Für mich war dies zumindest klar, aber was bin ich dann? Die neue coole Freundin, der man alles erzählen kann, was man den Eltern nicht erzählen kann und die genau so cool ist wie man selbst und die gleichen Probleme kennt? Tja, hieße mein Mann Wendler und wäre ich die knapp volljährige neue Freundin, wäre dies vielleicht eine Antwort auf die Frage gewesen. Dann könnten wir zusammen shoppen gehen, wären beim Spagat üben gleichauf, hätten Friday’s for Future gegründet und könnten über die süßen Jungs im Urlaub lachen. Den Mädels hätte dies vielleicht sogar gefallen. Mir ja eigentlich auch, vor allem das Spagat üben. Aktuell komme ich ja maximal in die Form eines rechtwinkeligen Dreiecks. Und ich gebe zu, dass ich gelegentlich in die Falle der „coolen Freundin“ getappt bin, wenn ich für mich nicht wusste, „Was bin ich eigentlich für sie?“.

Aber nun trennen uns altersmässig fast drei Jahrzehnte. Da wäre schon fast die Rolle der jungen Ersatz-Oma realistischer, als die der coolen jungen Freundin. Also konnte ich dieses Thema für meine Daseins-Frage auch gleich wieder streichen.

Doch was bleibt da? Wird man sein Leben lang als

„die neue Frau von unserem Papa“

vorgestellt? Ist man halt doch nur „eh da“?

Bin ich also ein „EhDa-linchen“?

Ich hoffe wirklich, dass ich nunmehr nach fast 9 Jahren kein EhDa-linchen bin und versuche für mich deshalb das Bild der Stiefmutter mit Leben zu füllen. Und da kommen die Gebrüder Grimm ins Spiel. Was habt ihr nur erlebt, dass ihr die Stiefmutter so schlecht wegkommen lasst? Kaum ist irgendwo die leibliche Mutter verstorben, ruft es eine böse Stiefmutter auf den Plan. Und wie böse, böse, böse die Stiefmutter immer ist. Im nachhinein vermasselt ihr mir sogar mein

Drei Haselnüsse für Aschenbrödel

inklusive der von mir gesummten Melodie

Denn auch da gibt es mein Abbild nur in Böse. Und wenn ich „Märchen“ und „liebe Stiefmutter“ google, ist das die wirklich einzige Abfrage im Worldwideweb ohne Ergebnis. Die lieben Gebrüder Grimm haben im Laufe der Jahre sogar die guten Stiefmütter zu bösen Stiefmüttern umgedichtet, da diese offensichtlich mehr Klicks bekamen. Aschenbrödel, Hänsel und Gretel, Schneewittchen, Frau Holle, um nur die bekanntesten zu nennen, machen meinem Job als Stiefmutter echt das Leben schwer.
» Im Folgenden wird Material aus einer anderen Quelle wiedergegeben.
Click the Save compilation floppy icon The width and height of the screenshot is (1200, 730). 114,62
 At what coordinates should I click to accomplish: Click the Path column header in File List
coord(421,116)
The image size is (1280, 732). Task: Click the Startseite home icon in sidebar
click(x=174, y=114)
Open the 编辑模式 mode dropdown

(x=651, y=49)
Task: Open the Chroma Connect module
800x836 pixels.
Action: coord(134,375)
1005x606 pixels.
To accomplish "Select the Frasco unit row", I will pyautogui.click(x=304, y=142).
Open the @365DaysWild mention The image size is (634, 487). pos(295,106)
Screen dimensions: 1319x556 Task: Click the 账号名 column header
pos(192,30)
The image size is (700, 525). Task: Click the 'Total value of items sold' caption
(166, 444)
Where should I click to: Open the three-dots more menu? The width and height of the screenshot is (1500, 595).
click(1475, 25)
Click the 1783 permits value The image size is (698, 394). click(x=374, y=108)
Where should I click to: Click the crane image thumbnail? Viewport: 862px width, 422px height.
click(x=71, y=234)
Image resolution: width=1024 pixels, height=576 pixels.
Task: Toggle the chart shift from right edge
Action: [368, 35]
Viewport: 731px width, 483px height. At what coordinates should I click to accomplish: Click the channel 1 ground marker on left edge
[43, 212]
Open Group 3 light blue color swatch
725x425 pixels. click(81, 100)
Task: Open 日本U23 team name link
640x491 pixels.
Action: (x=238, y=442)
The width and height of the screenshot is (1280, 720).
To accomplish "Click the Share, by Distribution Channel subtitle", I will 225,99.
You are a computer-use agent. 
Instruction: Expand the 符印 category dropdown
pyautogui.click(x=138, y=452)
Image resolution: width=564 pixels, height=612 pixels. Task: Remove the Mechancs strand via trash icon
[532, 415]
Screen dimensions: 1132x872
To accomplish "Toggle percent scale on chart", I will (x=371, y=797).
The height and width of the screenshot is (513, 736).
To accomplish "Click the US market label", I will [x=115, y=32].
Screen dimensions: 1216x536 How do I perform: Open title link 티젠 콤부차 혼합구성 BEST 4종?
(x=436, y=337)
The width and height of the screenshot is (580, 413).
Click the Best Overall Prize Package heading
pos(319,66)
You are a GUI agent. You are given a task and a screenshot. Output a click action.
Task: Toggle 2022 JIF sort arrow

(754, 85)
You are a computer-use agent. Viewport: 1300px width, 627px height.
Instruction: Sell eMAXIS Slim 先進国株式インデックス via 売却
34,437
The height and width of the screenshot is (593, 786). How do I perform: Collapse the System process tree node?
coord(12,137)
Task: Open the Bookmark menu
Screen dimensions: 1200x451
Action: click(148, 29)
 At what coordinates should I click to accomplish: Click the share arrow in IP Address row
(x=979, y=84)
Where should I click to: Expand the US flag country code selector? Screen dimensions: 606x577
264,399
So wird einem von vornherein schon vorgeworfen, dass man gar nicht lieb und fürsorglich sein kann.

Doch mit solchen Herausforderungen kann ich doch umgehen. Also setzte ich mir vom ersten Moment an das Ziel, „Stiefmutter“ des Jahres oder Jahrtausends zu werden.
Natürlich kann man dieses Ziel nur mit knallharter Bestechung erreichen. Hier reicht es nicht lieb und fürsorglich zu sein, die eigenen Ansprüche hinter die der Mädels zu stellen, und auch nicht, immer für die Mädels dasein zu wollen. Sondern hier muss eine Packung Lieblingseis im Einkaufswagen beim wöchentlichen Einkauf sein, der erste gemeinsam gekaufte BH, die Planung einer Überraschungsreise zur Volljährigkeit, den geliebten Star anzuschreiben, um die Chance auf ein Treffen zu erhöhen (hat leider nicht geklappt, aber der Versuch zählt), die Ausrichtung der Reiseroute nach der WLAN-Verfügbarkeit zu planen. All dies und noch viel mehr habe ich getan und werde es auch weiter tun. Letztendlich nicht um diesen fucking Pokal zu bekommen mit der Aufschrift:

Beste Stiefmutter des Jahrtausends

Prädikat „nicht für ein Märchen geeignet“

Schließlich gibt es bestimmt viele Stiefmütter, die ihn mindestens ebenso wie ich verdient hätten. Sondern es geht darum ein Teil ihres Lebens zu sein und für immer zu bleiben. Ohne dabei einer Mutter Konkurrenz zu machen, aber um den Gebrüdern Grimm ordentlich den Stinkefinger zu zeigen. Und letztendlich geht es nur darum, dass die Mädels glücklich sind. Und vielleicht bin ich eben nicht die Stiefmutter des Jahrtausends, sondern doch nur ein EhDa-linchen. Aber wenn ich ein EhDa-linchen bin, dann ein Richtiges und Wichtiges.